## Your task:
Could you rewrite the items beginning at the line that has "At what (x,y)" and stopping after the line that has "Looking at the", with "screenshot" changed to "image" and nothing else altered? Leave the pictures out.

· · · · ·

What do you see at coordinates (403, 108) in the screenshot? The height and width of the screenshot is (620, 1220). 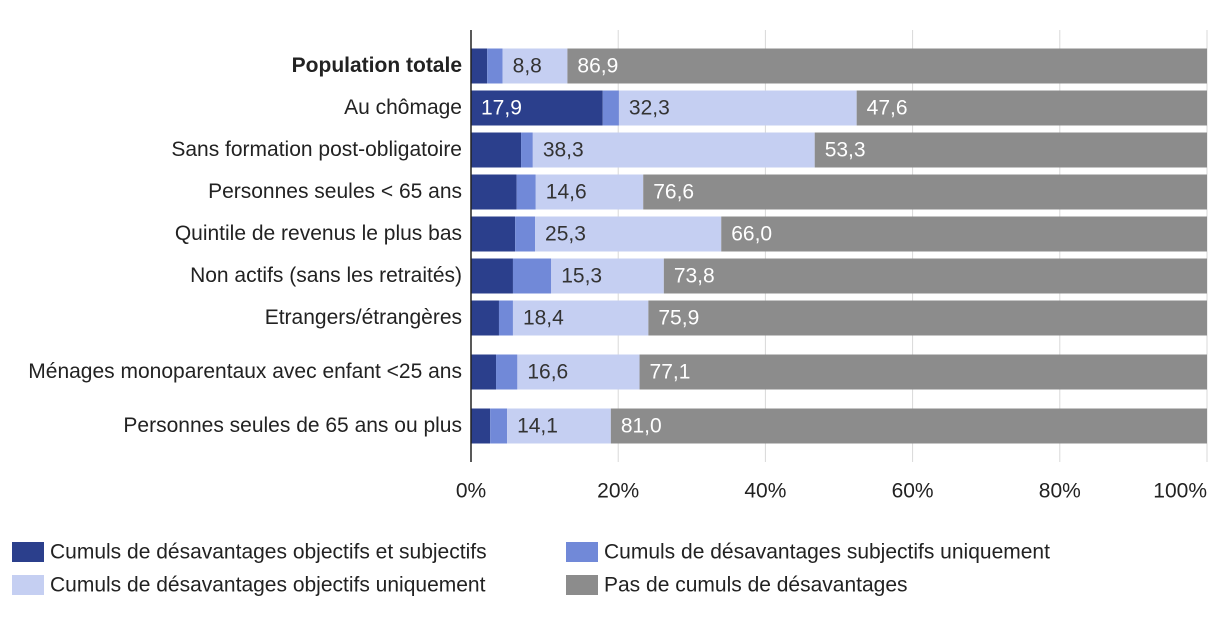 I see `category-label: Au chômage` at bounding box center [403, 108].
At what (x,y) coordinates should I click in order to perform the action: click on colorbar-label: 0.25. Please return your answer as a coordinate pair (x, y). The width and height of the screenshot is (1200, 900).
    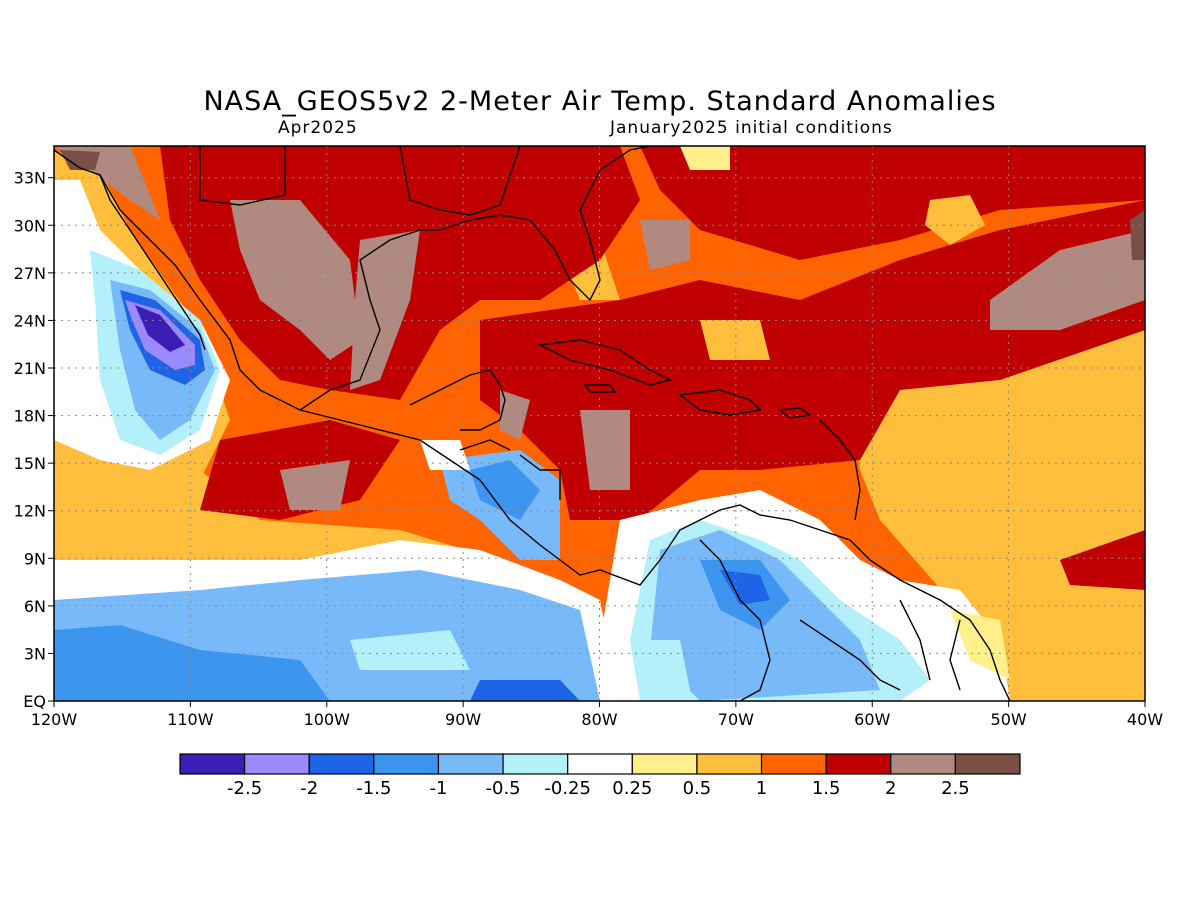
    Looking at the image, I should click on (632, 788).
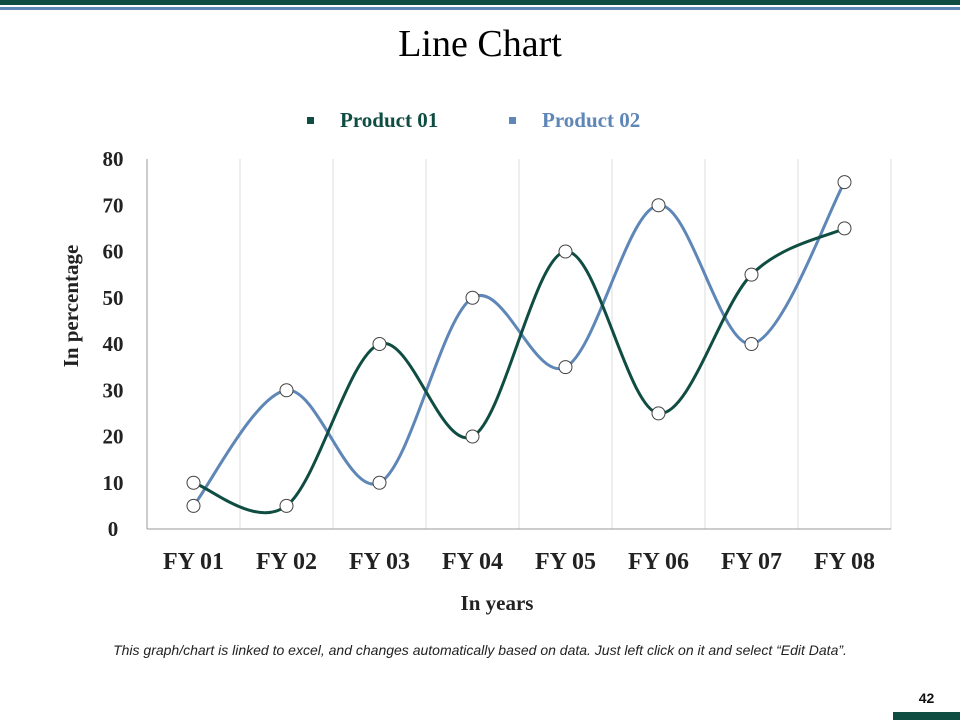 The image size is (960, 720). I want to click on y-tick-label: 0, so click(114, 529).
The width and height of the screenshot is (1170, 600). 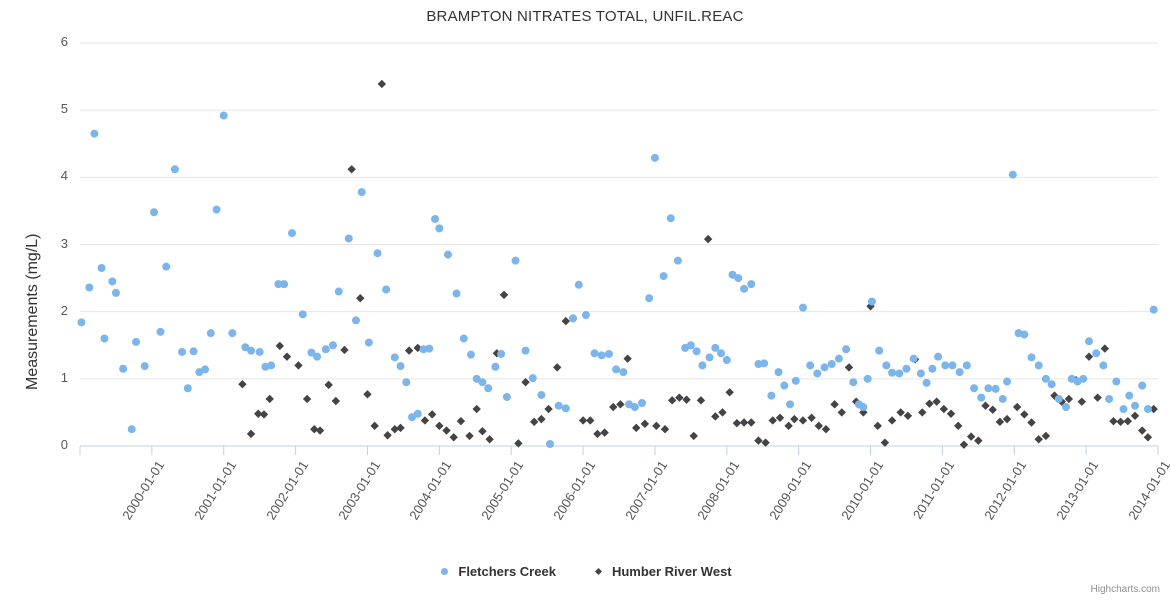 What do you see at coordinates (497, 571) in the screenshot?
I see `legend-item-fletchers-creek: Fletchers Creek` at bounding box center [497, 571].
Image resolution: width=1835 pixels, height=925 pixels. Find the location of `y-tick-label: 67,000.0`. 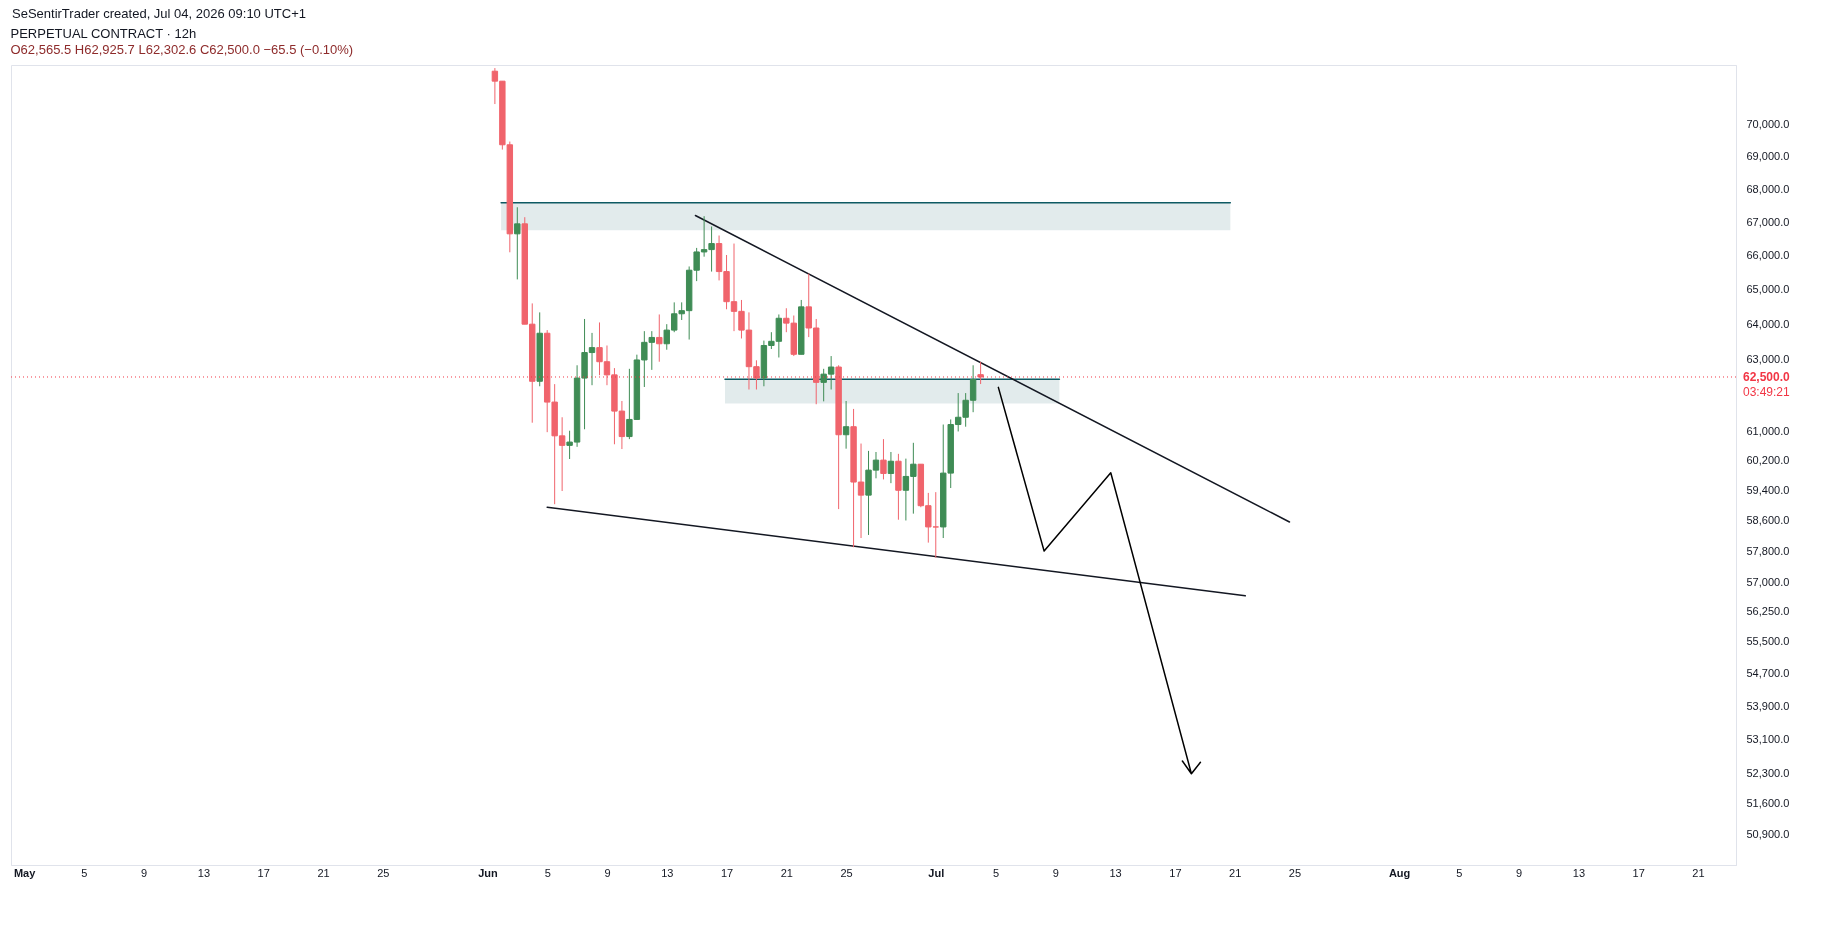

· · · · ·

## Answer section:
At what (x,y) coordinates should I click in order to perform the action: click on colorbar-label: 0.25. Please return your answer as a coordinate pair (x, y). The width and height of the image is (1200, 900).
    Looking at the image, I should click on (632, 788).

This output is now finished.